How to use Notebook Scheduling?

First things first.  To use notebook scheduling, you need to be a Creator or GIS Professional user type in your ArcGIS Online organization, and you need to have either an Administrator role or a custom role in which you’ve been granted privileges to create and edit notebooks, and to schedule them.

 

When you’ve built a notebook that you are ready to schedule, you create a Task to schedule it’s execution.

Note: If you’ve created a new notebook, you will only see Tasks on the top ribbon after you’ve saved the notebook.  If you’ve imported a Jupyter Notebook as an item via a .ipynb file, you have to go to the Item details page and associate the notebook with a runtime to see Tasks on the top ribbon.

You can see that I’ve already created a few tasks in this notebook.  Each notebook can have multiple tasks associated with it, and they can start and stop at different times, repeat at different intervals, and have different parameters.

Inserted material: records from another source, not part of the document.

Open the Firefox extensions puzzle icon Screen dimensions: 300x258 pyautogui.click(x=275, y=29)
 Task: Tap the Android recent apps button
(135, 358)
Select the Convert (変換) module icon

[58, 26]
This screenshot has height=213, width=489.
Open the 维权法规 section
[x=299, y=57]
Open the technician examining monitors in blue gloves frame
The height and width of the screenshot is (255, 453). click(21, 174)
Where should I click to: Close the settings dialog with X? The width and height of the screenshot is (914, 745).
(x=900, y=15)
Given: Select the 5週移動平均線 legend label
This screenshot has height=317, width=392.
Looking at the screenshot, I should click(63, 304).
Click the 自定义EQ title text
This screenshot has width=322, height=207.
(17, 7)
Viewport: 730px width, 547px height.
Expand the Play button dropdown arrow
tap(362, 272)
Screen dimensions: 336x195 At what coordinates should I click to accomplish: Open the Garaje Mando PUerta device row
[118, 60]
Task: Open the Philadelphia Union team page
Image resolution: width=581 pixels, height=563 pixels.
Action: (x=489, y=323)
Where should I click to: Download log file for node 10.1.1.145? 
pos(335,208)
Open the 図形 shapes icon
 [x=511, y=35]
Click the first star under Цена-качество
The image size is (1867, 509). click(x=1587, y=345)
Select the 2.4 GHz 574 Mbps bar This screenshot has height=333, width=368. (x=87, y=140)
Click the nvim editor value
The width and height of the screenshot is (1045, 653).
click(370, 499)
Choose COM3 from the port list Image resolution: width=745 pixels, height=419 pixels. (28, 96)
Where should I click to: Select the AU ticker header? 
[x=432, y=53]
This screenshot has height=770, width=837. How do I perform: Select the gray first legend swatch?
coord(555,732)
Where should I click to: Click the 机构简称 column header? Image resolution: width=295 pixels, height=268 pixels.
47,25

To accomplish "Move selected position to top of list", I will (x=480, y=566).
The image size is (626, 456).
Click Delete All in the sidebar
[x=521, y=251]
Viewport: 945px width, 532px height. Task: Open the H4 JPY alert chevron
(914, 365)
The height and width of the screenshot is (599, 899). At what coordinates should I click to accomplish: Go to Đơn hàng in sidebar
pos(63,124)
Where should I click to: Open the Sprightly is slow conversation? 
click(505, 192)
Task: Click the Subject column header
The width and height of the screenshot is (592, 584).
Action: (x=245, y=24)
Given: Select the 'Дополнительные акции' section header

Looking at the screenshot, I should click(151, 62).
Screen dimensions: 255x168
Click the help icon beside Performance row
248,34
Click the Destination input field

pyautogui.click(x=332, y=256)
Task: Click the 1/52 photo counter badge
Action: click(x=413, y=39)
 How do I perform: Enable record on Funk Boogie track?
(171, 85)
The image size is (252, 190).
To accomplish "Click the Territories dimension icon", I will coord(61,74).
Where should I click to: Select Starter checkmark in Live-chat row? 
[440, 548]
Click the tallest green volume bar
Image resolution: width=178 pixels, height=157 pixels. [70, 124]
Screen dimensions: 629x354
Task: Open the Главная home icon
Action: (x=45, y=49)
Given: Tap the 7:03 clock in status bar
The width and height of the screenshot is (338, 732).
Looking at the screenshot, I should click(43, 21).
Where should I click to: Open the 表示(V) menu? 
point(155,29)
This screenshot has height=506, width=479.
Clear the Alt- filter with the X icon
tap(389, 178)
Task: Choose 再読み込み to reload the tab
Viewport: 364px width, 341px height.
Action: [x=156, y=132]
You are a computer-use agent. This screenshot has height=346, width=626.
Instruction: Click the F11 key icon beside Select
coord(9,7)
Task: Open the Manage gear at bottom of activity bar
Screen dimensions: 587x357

When you create a task, the first step is to name it and optionally create parameters to pass into the notebook.  We’ll cover scheduling parameters in more detail in this blog post.  The next step is where you specify the details of the task schedule—when it starts, how often it repeats, when it ends, etc.  You have many options for the repeat frequency of a task, ranging from every 15 minutes, to once every 6 months.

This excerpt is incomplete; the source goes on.